This year ZeroNights has got a new zone - Web Village. It was a special "track" for people who were interested in web security. The basic idea of the Web Village is to tell people about typical vulnerabilities and attack techniques. I made a speech about basics of deserialization vulns in various languages. I wanted to show common patterns which make serialization libs potentially vulnerable. There is that presentation.
In the
presentation I showed an example of a new Java gadget in order to prove that
it's stupid to "fix" gadgets or "blacklist" them instead of
protecting/changing deserialization lib. Here I’d like to show some details of the example.
The gadget is a class in a library which is used to connect a Java application to a RDBMS Oracle - ojdbc. Actually, this exact class (OraclePooledConnection) is responsible for establishing a connection.
The example
is very simple, because the class has a readObject method which goal is to
reestablish connection to a database during a deserialization process.
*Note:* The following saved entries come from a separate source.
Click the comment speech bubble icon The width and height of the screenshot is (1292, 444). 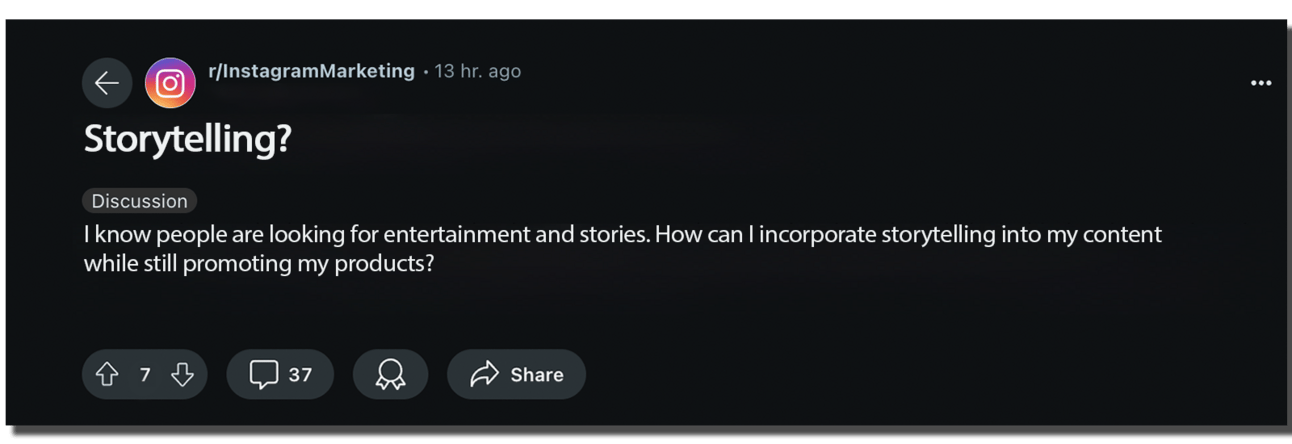(x=263, y=375)
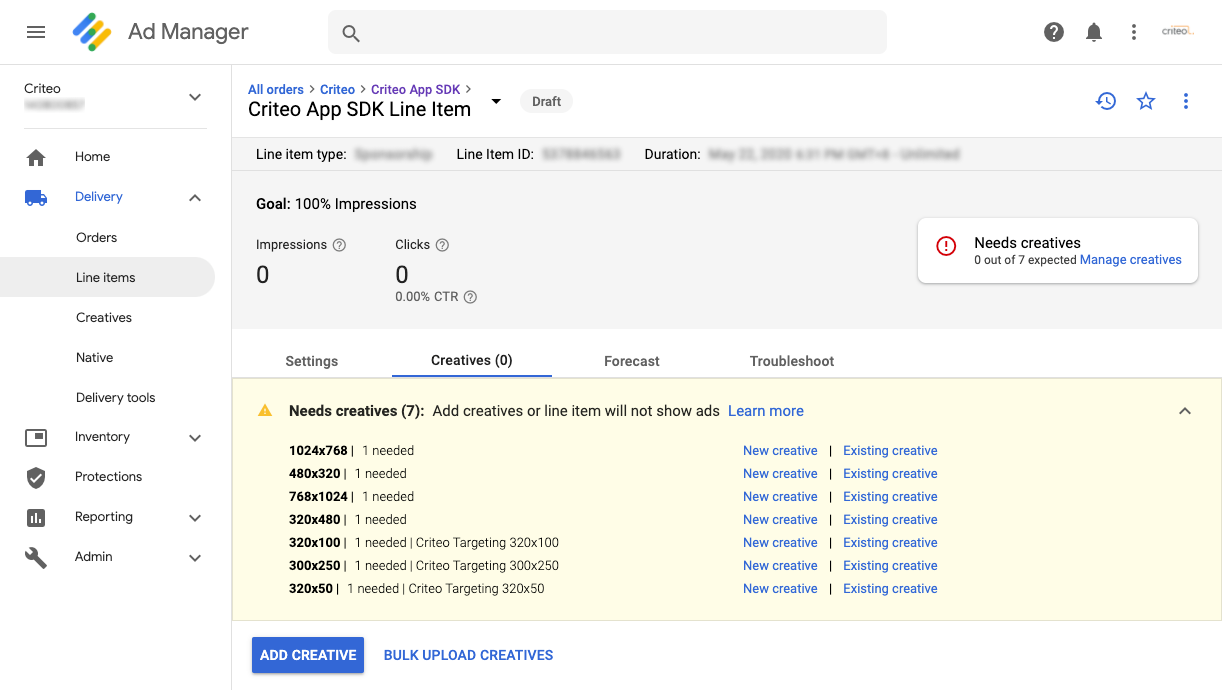1222x690 pixels.
Task: Click the Impressions help icon
Action: pyautogui.click(x=339, y=245)
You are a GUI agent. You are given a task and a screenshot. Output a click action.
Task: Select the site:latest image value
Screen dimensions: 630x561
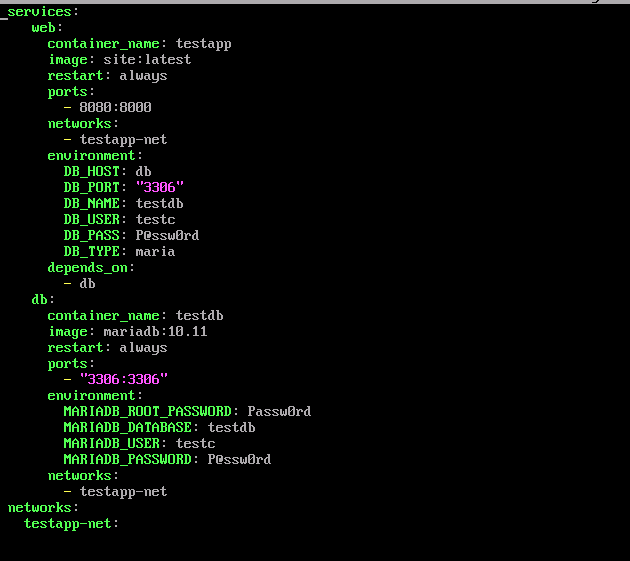pos(147,59)
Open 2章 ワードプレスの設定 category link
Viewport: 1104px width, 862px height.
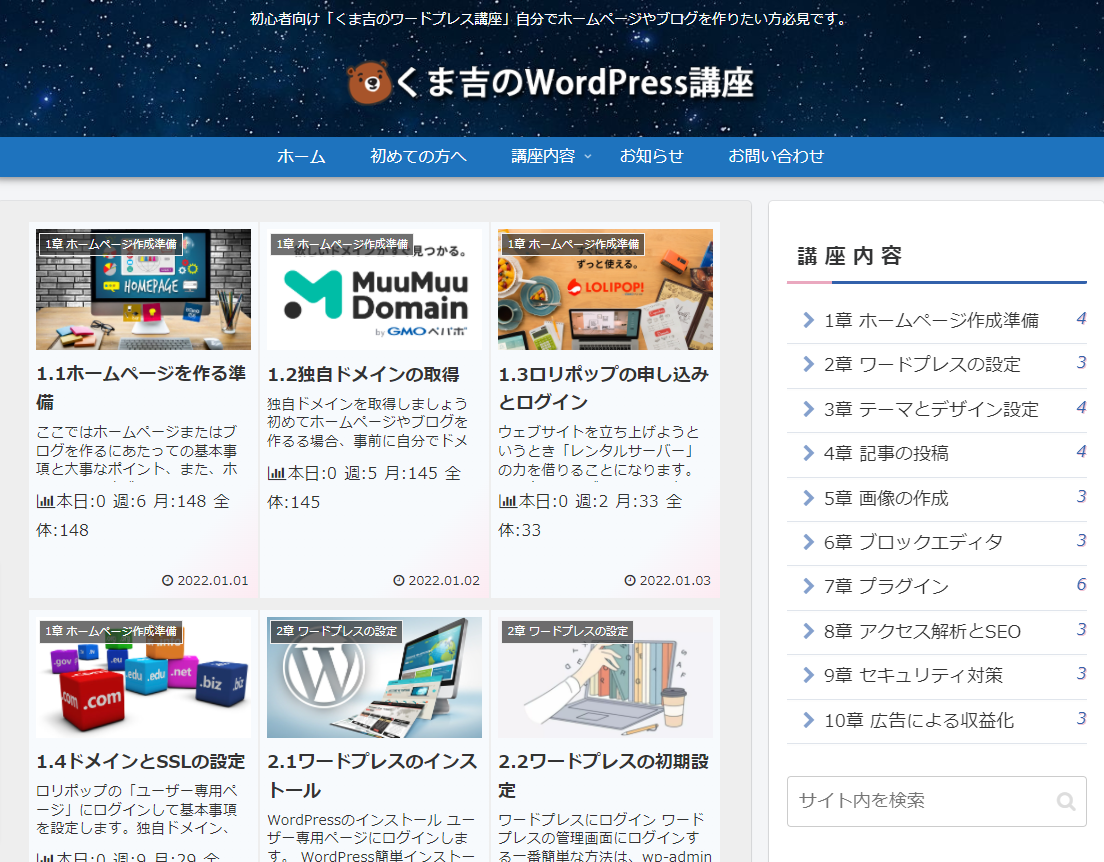pyautogui.click(x=922, y=364)
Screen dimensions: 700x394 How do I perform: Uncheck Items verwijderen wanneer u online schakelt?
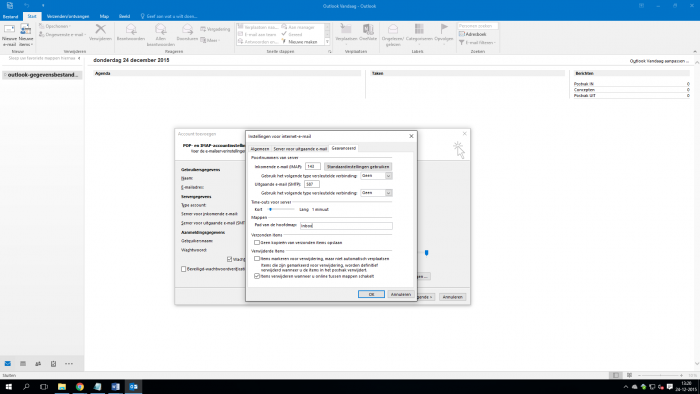[x=257, y=276]
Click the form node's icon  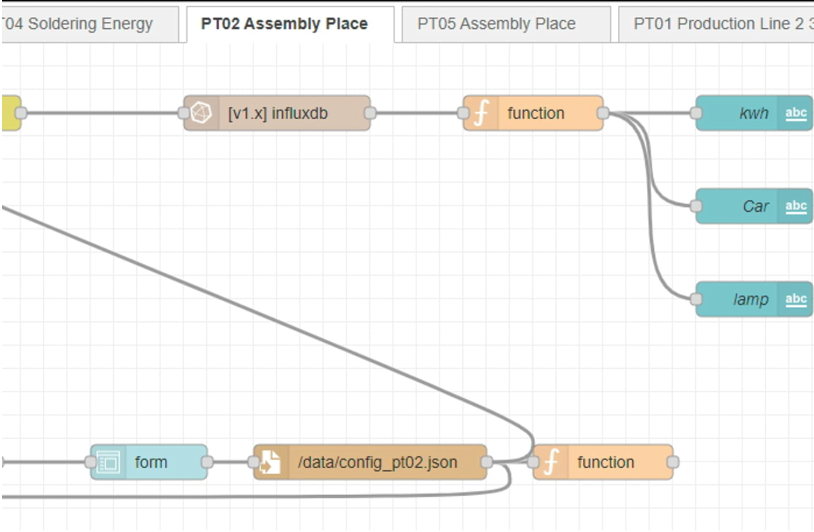tap(108, 462)
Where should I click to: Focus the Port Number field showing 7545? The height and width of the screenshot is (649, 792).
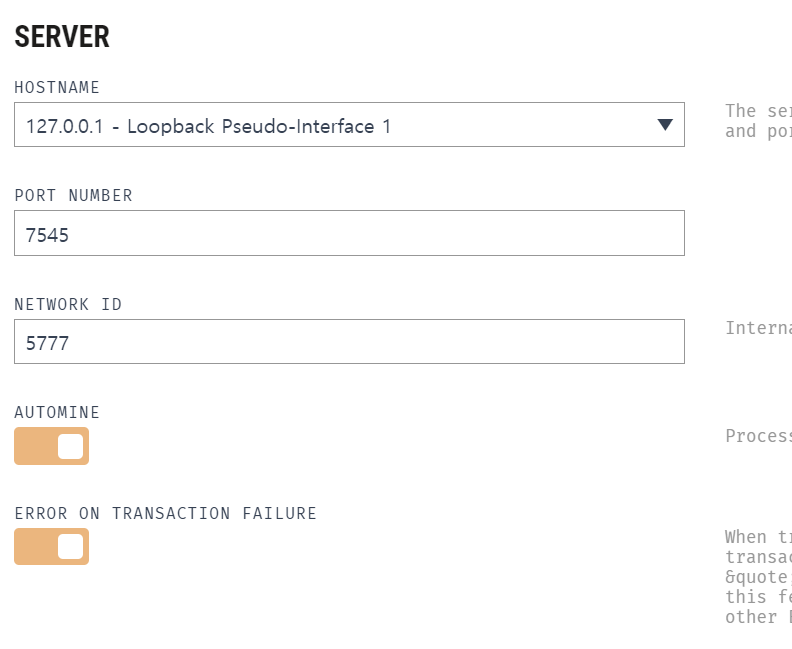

In the bottom of the post you
can read the code, but it's not necessary, because we are going to use it in
the same way as it's supposed to be used.
As we
control a field (connection_url) with a string where a java application tries
to connect during deserialization process, it means that we have a SSRF
vulnerability here.
At first
glance, it looks pretty useless, because the Oracle's protocol is binary. But I
played with Oracle DB some years ago and know that the client (and TNS
protocol) is very flexible.
The
"URL" consists of several fields:
jdbc:oracle:thin:login/password@//any.domain.name.here.com:8888/service_name
jdbc:oracle:thin:login/password@//any.domain.name.here.com:8888/service_name
I think almost all of them are self-describing.
An
important feature for us is that the "service name" field can contain a
very long value and almost any ASCII symbols. So, potentially we can
interact with text-based services. Yes, there will be binary garbage before the
service name and after, but many servers don't care much about such things ("errors friendly").
So
step-by-step, we create a serialized object with a specific payload as service
name, send it to an application. The application runs readObject of
"OraclePooledConnection" class and it forces the application to
connect to wherever we want and to send our payload.
So, my
point is pretty clear, the class doesn't really have any vulns, but we still
can misuse its features for our attacks.
PS: The
same "SSRF-attack" you can perform if you have access to Oracle DB
with privs that allow you to create DB links.
P.P.S:
Potentially, the attack can be improved somehow... As we control the
"url" for connection, may be we can steal NetNTLM credentials
(because oracle auth supports it) or perform TNS Poisoning attack?